Problem statement – In the records below, find the line that contains "Where should I click to: Go". Retype that line and all the lines after it through the end, leaving out the pictures.

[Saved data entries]
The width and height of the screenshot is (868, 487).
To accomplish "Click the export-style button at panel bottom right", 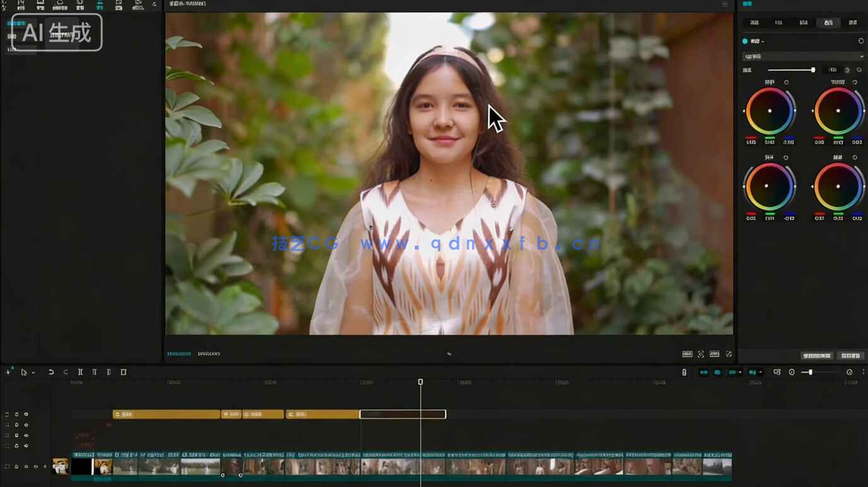I will coord(849,355).
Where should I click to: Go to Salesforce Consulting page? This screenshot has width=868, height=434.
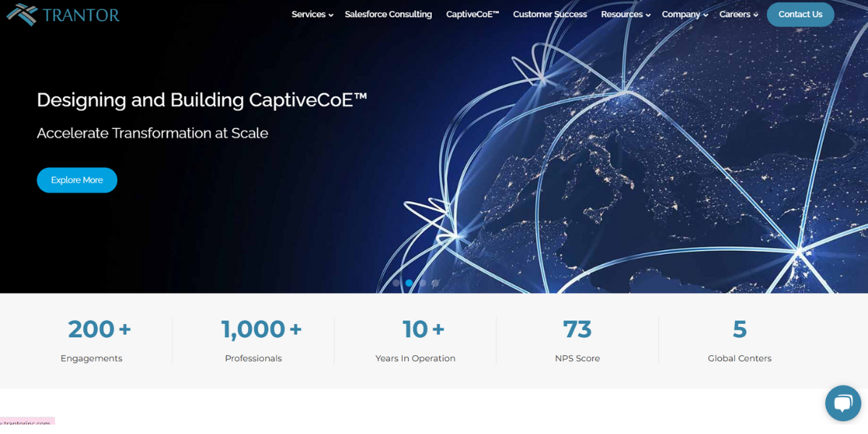(388, 14)
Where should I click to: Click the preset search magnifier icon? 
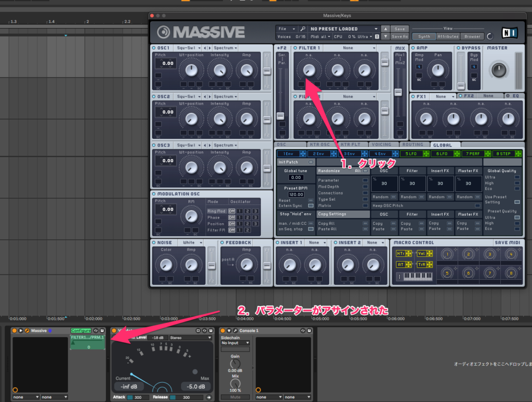click(x=302, y=29)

Problem solution –
Where should I click to: Go to Salesforce Consulting page? This screenshot has width=868, height=434.
(388, 14)
Where should I click to: Click the preset search magnifier icon? 
click(x=302, y=29)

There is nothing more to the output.